═════ Текст страницы ═════

В XVII веке началось разделение техники и искусства. Теперь техника не только эмансипировалась от духовности, но и, наоборот, подчиняет себе искусство (модернизм). Вторжение человека, вселенского средоточия, в безжизненную природу равносильно космическому сдвигу. Искусство немыслимо без участия всего человека в его целости. От человеческого существа искусства нельзя отказаться. Техника вызывает художника на агон.
Под неорганическим духом Зедльмайр имеет в виду даже не неживую природу, а хуже, железо, бетон, искусственные поделки. Природу как раз уничтожают. От себя она требовала бы как раз живого, органического отношения. Решительный отход от нее обозначился в середине XIX века. Природа тогда перестала что бы то ни было говорить человеку. Европа вошла во тьму, в духовный туннель. Выход из него способна указать только красота высокого искусства.
«Искусство есть… формообразование (Gestaltung) некоего характерного целого, определенного наглядного характера», увидение и воссоздание лица. Откуда у человека эта способность? От безотчетной силы; от божества. Возвращаясь к нему, человек становится «элементарным», стихийным. В этом смысле искусство во все века и мировые эпохи одно. «Еще и сегодня оно возникает из того же цельного, физиогномически-интуитивного первопереживания, что и во все времена». Его первая материя – по-прежнему «переживание еще не отделившегося, но богато насыщенного наглядного характера, образующего единящее начало художественного произведения». Во все века происхождение искусства празднично-экстатично. Оно всегда поднимается над рутиной обыденности к вдохновенному очищению. «Эти два момента, экстаз и катарсис, безусловно принадлежат подобно выдоху и вдоху ко всякому художественному выражению. Искусство есть движение, ведущее к празднику и торжеству».
В последней современности свободное дыхание искусства стеснено сциентизмом и техницизмом, с одной стороны, и не менее удушающим эстетизмом, с другой. Искусства, утратив экзистенциальную собранность, обособляются, лишаются архитектонической связности, становятся лабильными. Автономному художнику остается выбирать между вариантами техницизма и эстетизма. У него нет опоры в божественном средоточии. Идет борьба не на жизнь, а на смерть. Или на земле – окончательно утвердится машинный человек или может быть «человек ввергнут через оргию сциентизма, эстетизма и иррационализма в хаос лишь для того, чтобы суметь возродиться в новой жизни и силе духа – а с ним и искусство, его спутник с тех пор как он стал человеком».

═════ Входные записи ═════

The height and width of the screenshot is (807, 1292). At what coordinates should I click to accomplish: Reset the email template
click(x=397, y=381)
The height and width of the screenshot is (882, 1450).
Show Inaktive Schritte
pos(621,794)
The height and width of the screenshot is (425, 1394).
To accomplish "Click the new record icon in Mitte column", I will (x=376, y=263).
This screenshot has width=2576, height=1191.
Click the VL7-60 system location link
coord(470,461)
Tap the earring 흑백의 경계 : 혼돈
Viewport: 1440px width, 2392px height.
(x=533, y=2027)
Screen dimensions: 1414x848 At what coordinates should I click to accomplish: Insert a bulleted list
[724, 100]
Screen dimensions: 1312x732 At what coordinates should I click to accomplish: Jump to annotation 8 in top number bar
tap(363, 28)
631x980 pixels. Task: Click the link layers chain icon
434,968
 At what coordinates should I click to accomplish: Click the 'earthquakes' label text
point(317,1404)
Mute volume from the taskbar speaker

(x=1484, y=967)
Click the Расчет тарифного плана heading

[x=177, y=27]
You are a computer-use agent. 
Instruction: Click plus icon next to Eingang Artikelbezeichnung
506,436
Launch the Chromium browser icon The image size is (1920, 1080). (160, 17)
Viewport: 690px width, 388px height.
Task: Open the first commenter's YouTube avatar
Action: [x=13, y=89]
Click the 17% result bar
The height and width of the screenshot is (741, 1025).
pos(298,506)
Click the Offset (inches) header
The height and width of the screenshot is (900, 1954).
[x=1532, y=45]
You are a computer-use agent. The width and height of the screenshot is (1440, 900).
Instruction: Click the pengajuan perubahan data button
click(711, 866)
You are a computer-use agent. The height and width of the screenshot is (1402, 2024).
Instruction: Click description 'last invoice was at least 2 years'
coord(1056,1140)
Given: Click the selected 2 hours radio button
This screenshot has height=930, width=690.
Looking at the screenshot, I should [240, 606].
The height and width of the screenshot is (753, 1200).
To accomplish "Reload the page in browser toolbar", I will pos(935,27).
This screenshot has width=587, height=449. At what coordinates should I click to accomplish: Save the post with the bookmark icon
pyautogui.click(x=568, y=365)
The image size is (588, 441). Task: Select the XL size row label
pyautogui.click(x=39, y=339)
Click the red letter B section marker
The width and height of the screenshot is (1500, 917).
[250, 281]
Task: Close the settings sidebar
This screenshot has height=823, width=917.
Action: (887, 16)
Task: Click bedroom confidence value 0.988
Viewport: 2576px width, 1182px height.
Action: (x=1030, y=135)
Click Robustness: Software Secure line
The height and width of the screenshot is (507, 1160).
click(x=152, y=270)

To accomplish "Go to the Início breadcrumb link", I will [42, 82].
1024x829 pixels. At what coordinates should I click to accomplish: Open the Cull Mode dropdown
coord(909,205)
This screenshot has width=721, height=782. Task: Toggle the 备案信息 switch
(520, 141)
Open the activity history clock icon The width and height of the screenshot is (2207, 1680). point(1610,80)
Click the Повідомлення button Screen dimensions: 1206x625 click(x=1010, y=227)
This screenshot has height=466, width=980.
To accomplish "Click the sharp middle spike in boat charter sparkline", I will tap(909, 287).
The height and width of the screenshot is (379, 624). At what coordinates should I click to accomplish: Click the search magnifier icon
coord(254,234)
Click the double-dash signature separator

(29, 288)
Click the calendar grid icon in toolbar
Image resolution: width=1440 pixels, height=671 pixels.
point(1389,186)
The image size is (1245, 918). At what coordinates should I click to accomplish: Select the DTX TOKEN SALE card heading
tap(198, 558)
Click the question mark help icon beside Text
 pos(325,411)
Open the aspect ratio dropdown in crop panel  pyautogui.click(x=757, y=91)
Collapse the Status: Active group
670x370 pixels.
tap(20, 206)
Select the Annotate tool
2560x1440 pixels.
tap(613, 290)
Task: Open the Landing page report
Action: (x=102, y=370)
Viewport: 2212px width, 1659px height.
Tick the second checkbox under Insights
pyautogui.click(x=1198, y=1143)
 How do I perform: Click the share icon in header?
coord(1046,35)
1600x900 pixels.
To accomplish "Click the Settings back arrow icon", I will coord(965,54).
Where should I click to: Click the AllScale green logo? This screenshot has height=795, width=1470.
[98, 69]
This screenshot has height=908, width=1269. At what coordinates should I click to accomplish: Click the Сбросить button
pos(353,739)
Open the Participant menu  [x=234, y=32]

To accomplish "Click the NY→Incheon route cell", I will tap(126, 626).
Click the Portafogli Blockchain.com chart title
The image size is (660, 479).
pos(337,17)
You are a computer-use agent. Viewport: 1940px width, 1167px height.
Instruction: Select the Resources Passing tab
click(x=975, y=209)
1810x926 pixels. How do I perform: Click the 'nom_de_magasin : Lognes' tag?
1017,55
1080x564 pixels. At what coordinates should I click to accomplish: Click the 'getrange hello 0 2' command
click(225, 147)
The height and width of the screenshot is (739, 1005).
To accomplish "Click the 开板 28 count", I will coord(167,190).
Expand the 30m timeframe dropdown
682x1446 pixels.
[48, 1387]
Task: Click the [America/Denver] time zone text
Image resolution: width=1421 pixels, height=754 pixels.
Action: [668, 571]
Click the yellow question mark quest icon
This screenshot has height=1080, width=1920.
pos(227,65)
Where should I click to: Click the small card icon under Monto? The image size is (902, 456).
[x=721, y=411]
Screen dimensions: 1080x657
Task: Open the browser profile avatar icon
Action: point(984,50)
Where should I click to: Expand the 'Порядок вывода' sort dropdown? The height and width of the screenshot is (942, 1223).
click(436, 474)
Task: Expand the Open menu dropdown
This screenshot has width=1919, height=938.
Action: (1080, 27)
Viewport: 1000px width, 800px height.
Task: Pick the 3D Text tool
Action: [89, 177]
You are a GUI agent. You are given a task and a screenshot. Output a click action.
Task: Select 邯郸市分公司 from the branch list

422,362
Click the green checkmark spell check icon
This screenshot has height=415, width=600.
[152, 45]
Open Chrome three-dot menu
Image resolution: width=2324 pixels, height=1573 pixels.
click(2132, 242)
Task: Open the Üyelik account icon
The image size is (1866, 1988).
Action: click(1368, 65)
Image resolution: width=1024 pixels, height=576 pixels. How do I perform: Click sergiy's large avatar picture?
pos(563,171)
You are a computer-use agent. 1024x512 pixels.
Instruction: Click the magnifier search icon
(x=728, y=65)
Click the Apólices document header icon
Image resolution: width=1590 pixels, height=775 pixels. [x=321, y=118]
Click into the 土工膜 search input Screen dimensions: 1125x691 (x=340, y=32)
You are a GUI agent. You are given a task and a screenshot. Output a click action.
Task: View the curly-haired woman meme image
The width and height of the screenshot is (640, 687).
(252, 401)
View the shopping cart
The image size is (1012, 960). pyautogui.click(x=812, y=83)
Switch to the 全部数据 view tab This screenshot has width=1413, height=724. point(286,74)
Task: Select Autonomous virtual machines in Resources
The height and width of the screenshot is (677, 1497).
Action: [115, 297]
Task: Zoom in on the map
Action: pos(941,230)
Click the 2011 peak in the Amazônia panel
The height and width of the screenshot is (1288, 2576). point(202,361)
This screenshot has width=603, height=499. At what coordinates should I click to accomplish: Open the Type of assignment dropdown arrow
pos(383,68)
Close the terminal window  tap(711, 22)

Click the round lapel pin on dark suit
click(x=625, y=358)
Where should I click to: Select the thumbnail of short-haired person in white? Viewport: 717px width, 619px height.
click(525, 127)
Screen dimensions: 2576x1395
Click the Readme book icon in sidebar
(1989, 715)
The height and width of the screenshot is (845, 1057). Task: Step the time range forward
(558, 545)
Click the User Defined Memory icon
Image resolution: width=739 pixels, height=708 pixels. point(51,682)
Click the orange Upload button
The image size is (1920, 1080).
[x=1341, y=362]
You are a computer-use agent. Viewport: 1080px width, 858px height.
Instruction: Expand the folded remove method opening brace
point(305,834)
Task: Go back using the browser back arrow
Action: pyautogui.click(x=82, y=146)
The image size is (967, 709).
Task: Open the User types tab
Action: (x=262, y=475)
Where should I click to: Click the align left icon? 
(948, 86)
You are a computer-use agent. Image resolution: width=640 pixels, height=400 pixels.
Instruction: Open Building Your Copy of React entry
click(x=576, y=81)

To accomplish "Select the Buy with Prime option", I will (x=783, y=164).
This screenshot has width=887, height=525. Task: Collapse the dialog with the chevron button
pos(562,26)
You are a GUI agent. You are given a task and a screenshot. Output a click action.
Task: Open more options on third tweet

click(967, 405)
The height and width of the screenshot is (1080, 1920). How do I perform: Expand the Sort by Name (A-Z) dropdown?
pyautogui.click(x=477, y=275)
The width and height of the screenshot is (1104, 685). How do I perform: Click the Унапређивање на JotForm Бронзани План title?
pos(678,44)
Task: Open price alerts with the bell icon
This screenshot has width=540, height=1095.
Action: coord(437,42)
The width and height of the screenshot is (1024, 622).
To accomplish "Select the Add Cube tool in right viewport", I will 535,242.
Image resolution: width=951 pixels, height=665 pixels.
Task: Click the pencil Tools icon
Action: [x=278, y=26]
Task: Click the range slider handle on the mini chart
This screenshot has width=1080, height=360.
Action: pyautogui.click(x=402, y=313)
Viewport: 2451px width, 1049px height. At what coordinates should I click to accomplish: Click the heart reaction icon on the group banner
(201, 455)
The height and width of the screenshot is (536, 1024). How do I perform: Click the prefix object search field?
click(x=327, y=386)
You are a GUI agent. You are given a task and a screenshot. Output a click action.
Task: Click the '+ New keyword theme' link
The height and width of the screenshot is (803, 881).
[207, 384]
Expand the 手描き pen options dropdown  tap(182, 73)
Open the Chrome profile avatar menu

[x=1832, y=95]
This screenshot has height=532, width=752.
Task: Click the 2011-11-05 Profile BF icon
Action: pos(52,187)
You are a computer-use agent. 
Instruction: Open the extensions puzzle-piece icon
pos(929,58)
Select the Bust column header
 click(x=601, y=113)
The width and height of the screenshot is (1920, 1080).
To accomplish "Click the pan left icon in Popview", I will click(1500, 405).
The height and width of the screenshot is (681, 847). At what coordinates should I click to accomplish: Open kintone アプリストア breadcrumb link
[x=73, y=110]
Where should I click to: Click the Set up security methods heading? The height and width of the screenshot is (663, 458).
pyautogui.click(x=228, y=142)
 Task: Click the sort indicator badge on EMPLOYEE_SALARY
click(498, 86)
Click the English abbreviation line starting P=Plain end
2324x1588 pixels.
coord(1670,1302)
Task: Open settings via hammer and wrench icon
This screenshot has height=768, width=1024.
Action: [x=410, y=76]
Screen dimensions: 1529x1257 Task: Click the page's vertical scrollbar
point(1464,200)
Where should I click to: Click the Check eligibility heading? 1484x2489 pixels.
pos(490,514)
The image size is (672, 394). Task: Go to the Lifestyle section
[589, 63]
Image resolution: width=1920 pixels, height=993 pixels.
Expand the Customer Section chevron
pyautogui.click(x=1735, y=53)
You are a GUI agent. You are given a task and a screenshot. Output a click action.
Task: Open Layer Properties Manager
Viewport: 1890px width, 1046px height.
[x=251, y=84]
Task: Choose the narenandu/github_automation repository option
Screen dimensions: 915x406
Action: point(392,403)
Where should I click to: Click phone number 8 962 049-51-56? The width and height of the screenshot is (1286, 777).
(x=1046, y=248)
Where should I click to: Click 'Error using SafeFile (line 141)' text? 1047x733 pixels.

═════

» **Задание 1**: Воспроизведите фрагмент текста об искусстве и технике от слов «В XVII веке» до слов «красота высокого искусства.» включительно.
» **Задание 2**: В записях от строки с «You are a computer-use agent. Viewport: 1940px» до строки с «I will coord(167,190).» включительно замените «Instruction» на «Task», ничего больше не меняя. Приведите только эти строки.

» **Ответ 1**:
В XVII веке началось разделение техники и искусства. Теперь техника не только эмансипировалась от духовности, но и, наоборот, подчиняет себе искусство (модернизм). Вторжение человека, вселенского средоточия, в безжизненную природу равносильно космическому сдвигу. Искусство немыслимо без участия всего человека в его целости. От человеческого существа искусства нельзя отказаться. Техника вызывает художника на агон.
Под неорганическим духом Зедльмайр имеет в виду даже не неживую природу, а хуже, железо, бетон, искусственные поделки. Природу как раз уничтожают. От себя она требовала бы как раз живого, органического отношения. Решительный отход от нее обозначился в середине XIX века. Природа тогда перестала что бы то ни было говорить человеку. Европа вошла во тьму, в духовный туннель. Выход из него способна указать только красота высокого искусства.

» **Ответ 2**:
You are a computer-use agent. Viewport: 1940px width, 1167px height.
Task: Select the Resources Passing tab
click(x=975, y=209)
1810x926 pixels. How do I perform: Click the 'nom_de_magasin : Lognes' tag?
1017,55
1080x564 pixels. At what coordinates should I click to accomplish: Click the 'getrange hello 0 2' command
click(225, 147)
The height and width of the screenshot is (739, 1005).
To accomplish "Click the 开板 28 count", I will coord(167,190).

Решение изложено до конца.